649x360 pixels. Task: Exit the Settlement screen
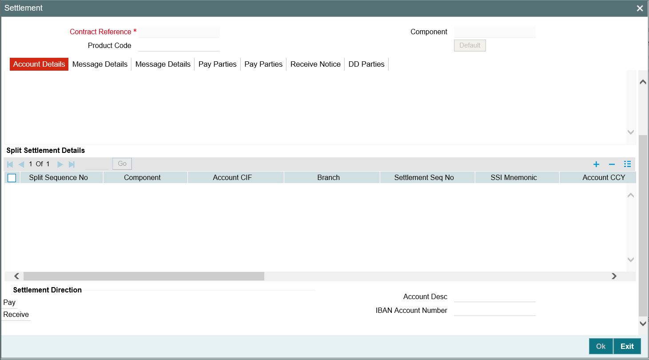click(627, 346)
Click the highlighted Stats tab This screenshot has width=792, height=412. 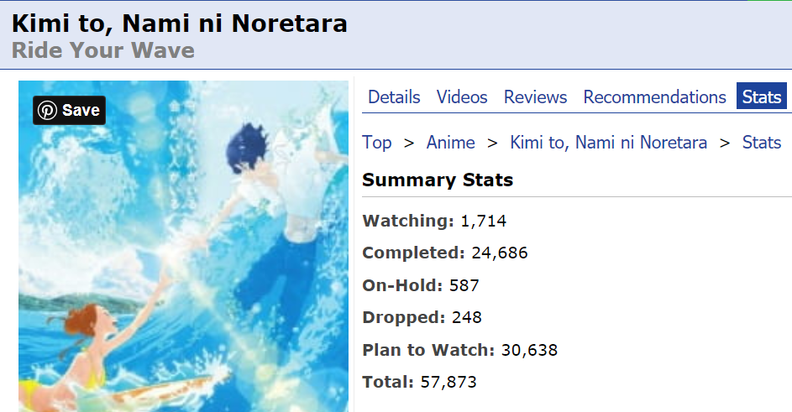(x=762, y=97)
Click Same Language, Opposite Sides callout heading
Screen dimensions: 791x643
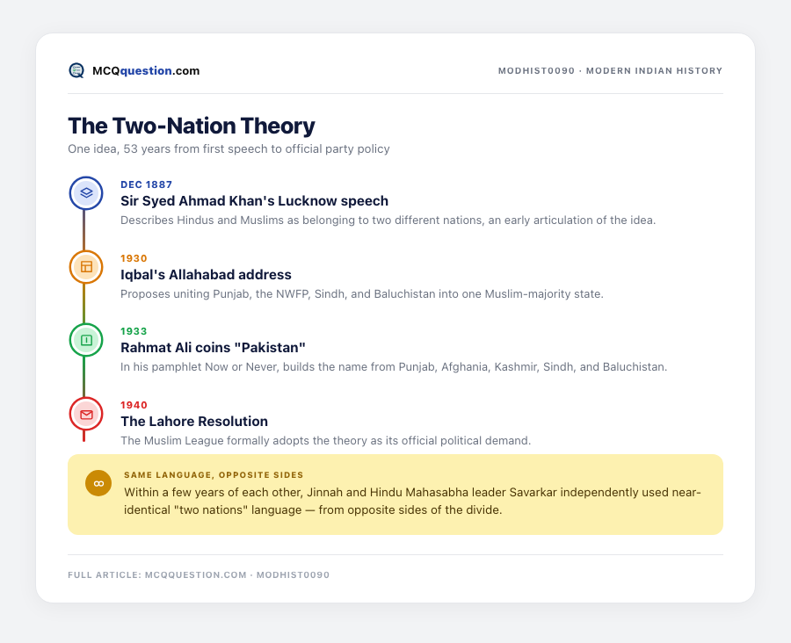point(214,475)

####################

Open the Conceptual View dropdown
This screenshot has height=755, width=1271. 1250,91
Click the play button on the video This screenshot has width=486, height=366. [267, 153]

####################

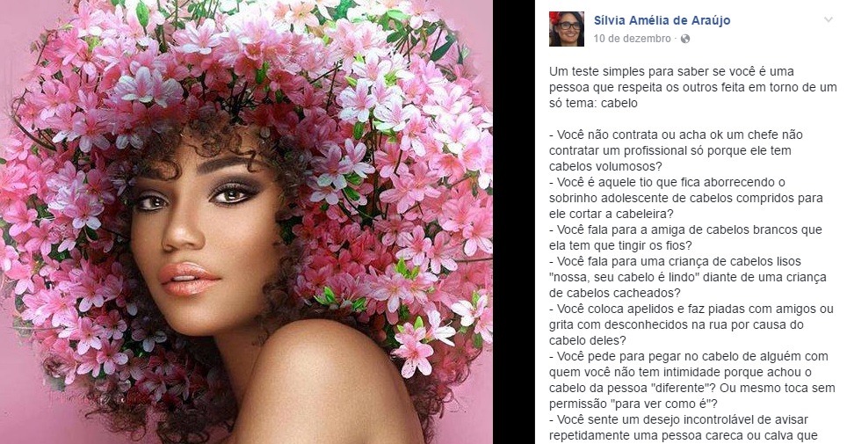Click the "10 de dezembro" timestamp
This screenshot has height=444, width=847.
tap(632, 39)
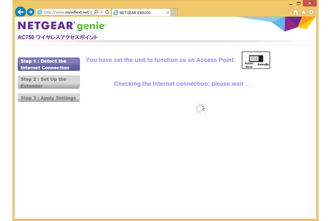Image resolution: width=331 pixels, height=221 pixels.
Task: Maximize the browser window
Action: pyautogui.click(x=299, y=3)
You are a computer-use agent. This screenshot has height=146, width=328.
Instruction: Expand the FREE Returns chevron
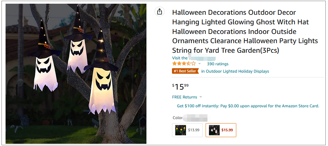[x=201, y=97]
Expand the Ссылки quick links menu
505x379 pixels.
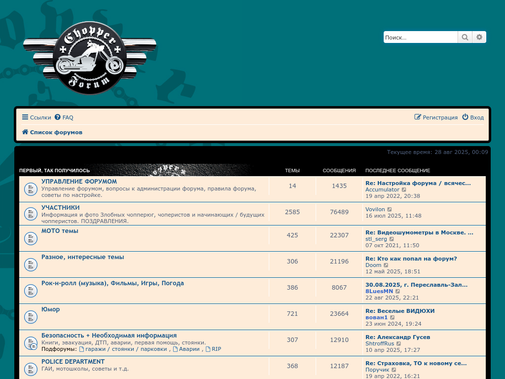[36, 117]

####################

◆ **Request**:
Please copy out the items starting at the line that contains "Click Same Language, Opposite" and ending at the line that contains "point(214,475)", requests included, shifting every coordinate in the answers by -47. Leave the pictures out of your copy.

◆ **Answer to the problem**:
Click Same Language, Opposite Sides callout heading
Screen dimensions: 791x643
point(167,428)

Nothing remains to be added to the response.